2008 Legislative Update: Crossover and Second Lateral

Here are a few land use and administrative law related bills wending their way through the legislature. These bills remain viable after moving past two recent deadlines: First Crossover (bills transmitted to other house for consideration; i.e., from House to Senate or from Senate to House) & Second Lateral (deadline for a bill to be in its last referred committee after first crossover):

In an effort to save energy, SB 2933 prohibits persons, through private agreements, from preventing the use of clotheslines on private property for clothes drying; for example, preventing the use of a clothesline on a unit owner’s balcony in a high-rise condominium development by a condominium association agreement.

Another energy saver, SB 644, mandates that all new residential detached single-family residences permitted after January 2010, install a solar thermal device as the primary water heating system in the construction, unless installation is impracticable due to poor solar resource; installation is cost prohibitive and a substitute renewable energy device is installed; or a demand water heater device approved by Underwriters Laboratories Inc., is installed.
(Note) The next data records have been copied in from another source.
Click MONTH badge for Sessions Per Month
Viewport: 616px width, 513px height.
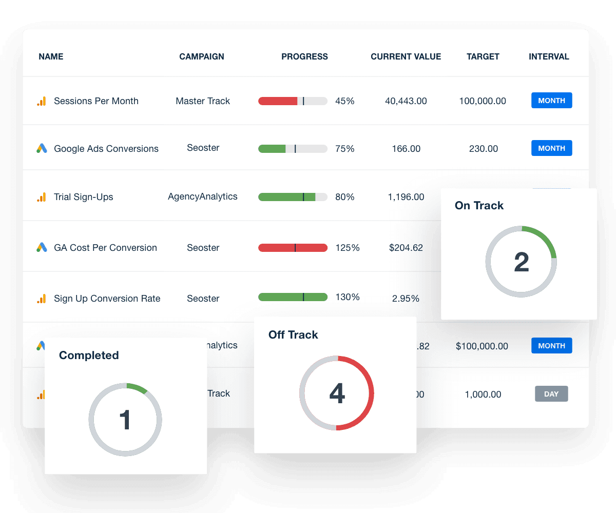coord(551,101)
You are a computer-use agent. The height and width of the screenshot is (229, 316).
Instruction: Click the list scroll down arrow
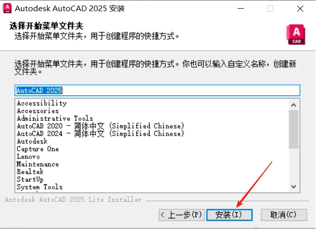point(294,186)
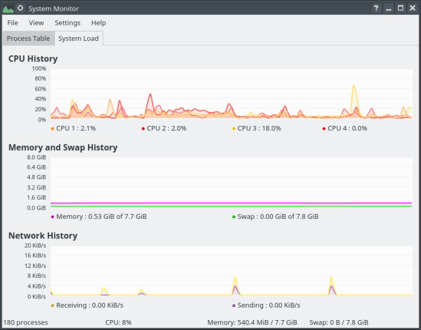Open the View menu
Viewport: 421px width, 330px height.
point(36,23)
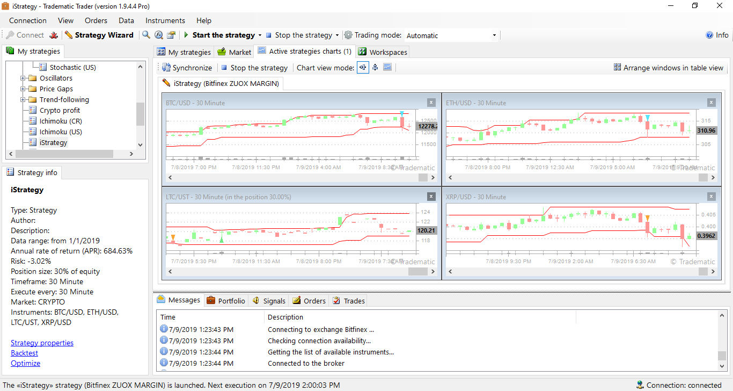Click Arrange windows in table view
The height and width of the screenshot is (391, 733).
668,68
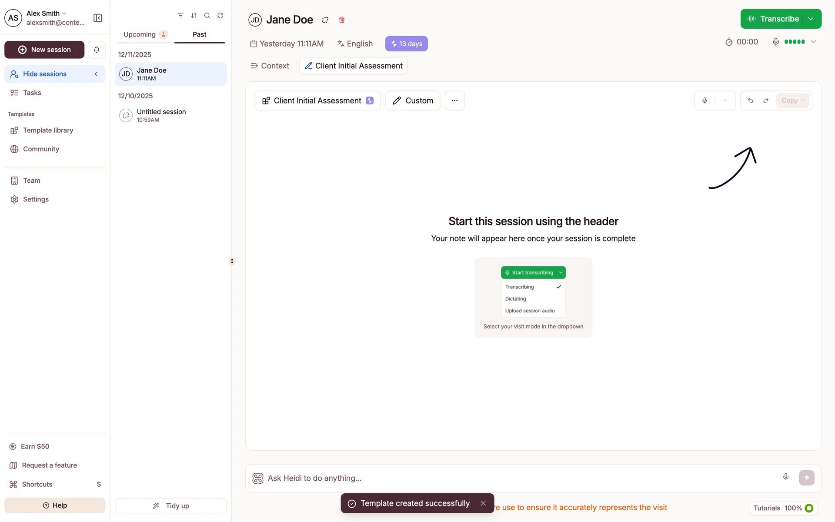
Task: Click undo arrow in note toolbar
Action: (751, 100)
Many bills sought to preserve farming and define uses in the state agricultural district. HB 2503 expands permitted uses in the agricultural district to include “agricultural-energy facilities” on lands with soil classified by the land study bureau's detailed land classification as overall (master) productivity rating class A or B (by operation of the land use commission’s rules, this use would also be allowed on class C and D lands). "Agricultural-energy facility" is defined by the legislature as “a facility that generates, stores, or distributes renewable energy or renewable fuel including electrical or thermal energy or liquid or gaseous fuels from products of agricultural activities from agricultural lands located in the state.”

The legislature proposed several bills related to important agricultural lands ("IAL"), providing incentives for landowners who voluntarily designate IALs including HB 2518 (tax incentives) and HB 2357 and SB 2646 (omnibus bills that include various incentives).
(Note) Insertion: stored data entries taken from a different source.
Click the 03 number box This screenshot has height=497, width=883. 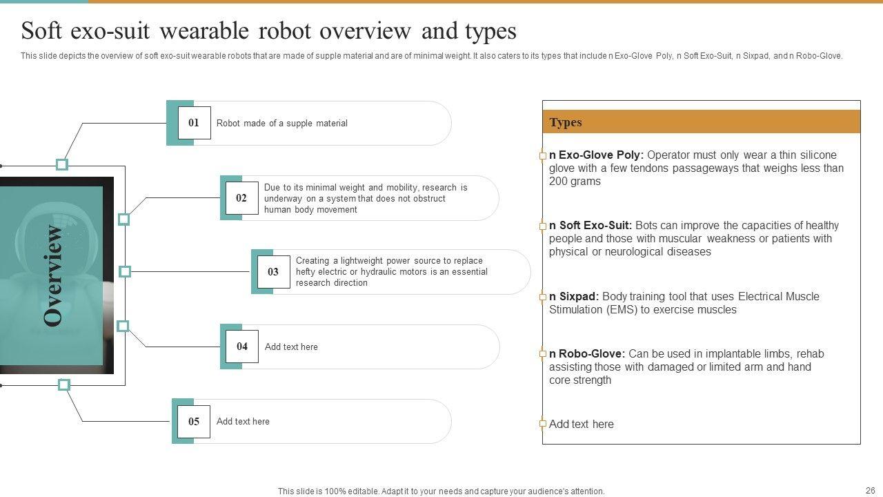(x=273, y=272)
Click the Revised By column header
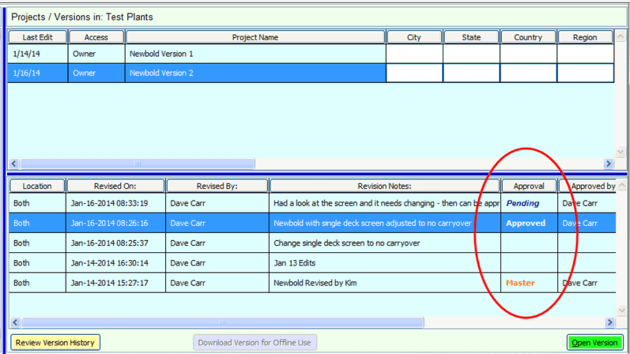Viewport: 630px width, 354px height. [x=216, y=186]
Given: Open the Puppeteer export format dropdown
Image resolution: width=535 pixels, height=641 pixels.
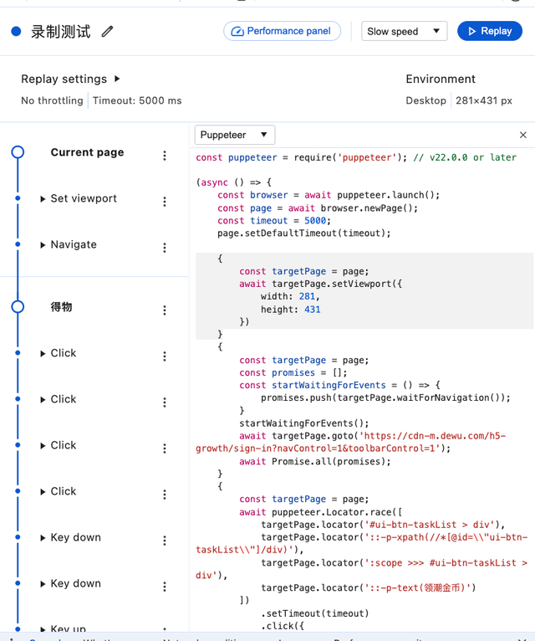Looking at the screenshot, I should point(235,135).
In an effort to preserve agricultural lands for farming, HB 2355 places a moratorium on the “issuance of permits for the construction of wells intended to serve agricultural land parcels that are likely to be ‘fake farms’ or ‘gentleman estates.’”
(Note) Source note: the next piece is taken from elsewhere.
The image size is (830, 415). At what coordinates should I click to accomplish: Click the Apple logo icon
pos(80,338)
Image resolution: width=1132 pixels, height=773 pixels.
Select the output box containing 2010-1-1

“Smart grow” is the term du jour this session with at least a half-dozen bills invoking the term. Among the viable are HB 2527 (allows the Office of Planning to impose “smart growth” principles “in new and existing communities in the State”); HB 1919 (adds “smart growth” principles to the land use commission’s decision-making criteria for residential or commercial projects); and HB 2526 (overhauls the Hawaii State Plan by adding that land development shall be in compliance with “smart growth principles,” codifying the Hawaii 2050 Sustainability Plan, and establishing a fifteen member sustainability council to implement the Hawaii 2050 Sustainability Plan).

Several bills were introduced to provide flexibility for decision-makers in the State's opening meetings/sunshine law: HB 2730 (allows Oahu neighborhood board to discuss and accept information on issues not on the agenda and for them to attend un-noticed workshops together, so long as no decision is made on a matter before them); HB 1968 and HB 2216 (allows more than two members, but less than quorum, to discuss board business outside of a noticed meeting and to attend and participate in workshops); and SB 3105 (amends the Sunshine Law to clarify limitations placed on public attendance at dangerous on-site inspections of a location).

A potpourri of other land use related bills are still in play including:

HB 2243 allows lands zoned by the county prior to 1980 to remain inconsistent with subsequent state land use designations.

HB 1037 extends the shoreline setback to not less than forty feet from the shoreline and requires counties to account for annual erosion rates.

HB 2428 and SB 2900 attempt to address the conflict between the state and county regarding ownership and jurisdiction of public highways.

HB 3177 increases the maximum penalty for violations within the conservation district from $2,000 to $20,000 per violation plus costs, and it increases the additional daily penalty from $2,000 to $20,000.

SB 2780 broadens the applicability of public work requirements or private construction to include “a construction contract valued at $500,000 or more between private persons using state or county land for commercial, profit-making activity.”